▶ **Passage given**:
________________________________________
Here’s what you should know:

  • Unless you know the future or have inside information (unlikely, and illegal to trade on), you should be a long term investor. Short term market moves are pure gambles, and most often end up hurting investors. Don’t move money based on fear, which is all we hear in the news, especially on days like today.
  • Despite what pundits may be saying, no one knows what the market will do tomorrow. No one knows where the bottom of a downturn is, no one knows how long it will last or how quickly the market will come back. Don’t panic with your money, especially when the market is down.
  • Bad market days have happened before. On Black Monday (October 19, 1987) the Dow Jones Industrial Average dropped 22.61%, in one day! In order to crack the top 20 bad market days the Dow would have to lose 7%, but even if that does happen, we’ve seen the market bounce back from far worse.
  • The market bounces back quickly. When the S&P 500 loses 10% or more it recoups all losses within an average of about 4 months. The worst thing you can do is move money when the market is down and miss the bounce-back.
________________________________________
▶ **Dataset section**:
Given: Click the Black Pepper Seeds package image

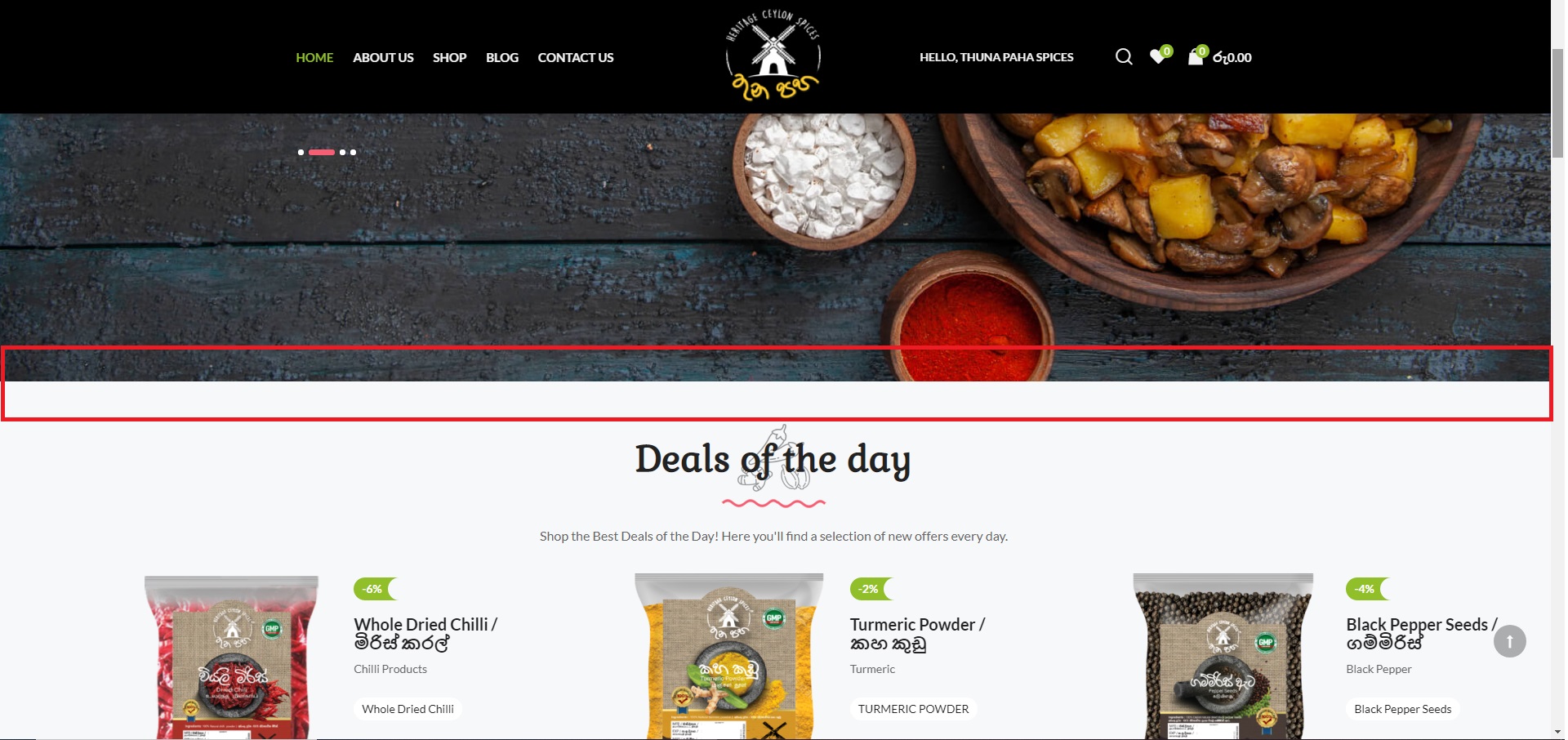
________________________________________
▶ **Exercise objective**: Rewrite the investing advice between "Here’s what you" and "market is down.", inclusive, changing "pundits" to "commentators". You won't need anything in the listing.

▶ **Finished exercise**:
Here’s what you should know:

  • Unless you know the future or have inside information (unlikely, and illegal to trade on), you should be a long term investor. Short term market moves are pure gambles, and most often end up hurting investors. Don’t move money based on fear, which is all we hear in the news, especially on days like today.
  • Despite what commentators may be saying, no one knows what the market will do tomorrow. No one knows where the bottom of a downturn is, no one knows how long it will last or how quickly the market will come back. Don’t panic with your money, especially when the market is down.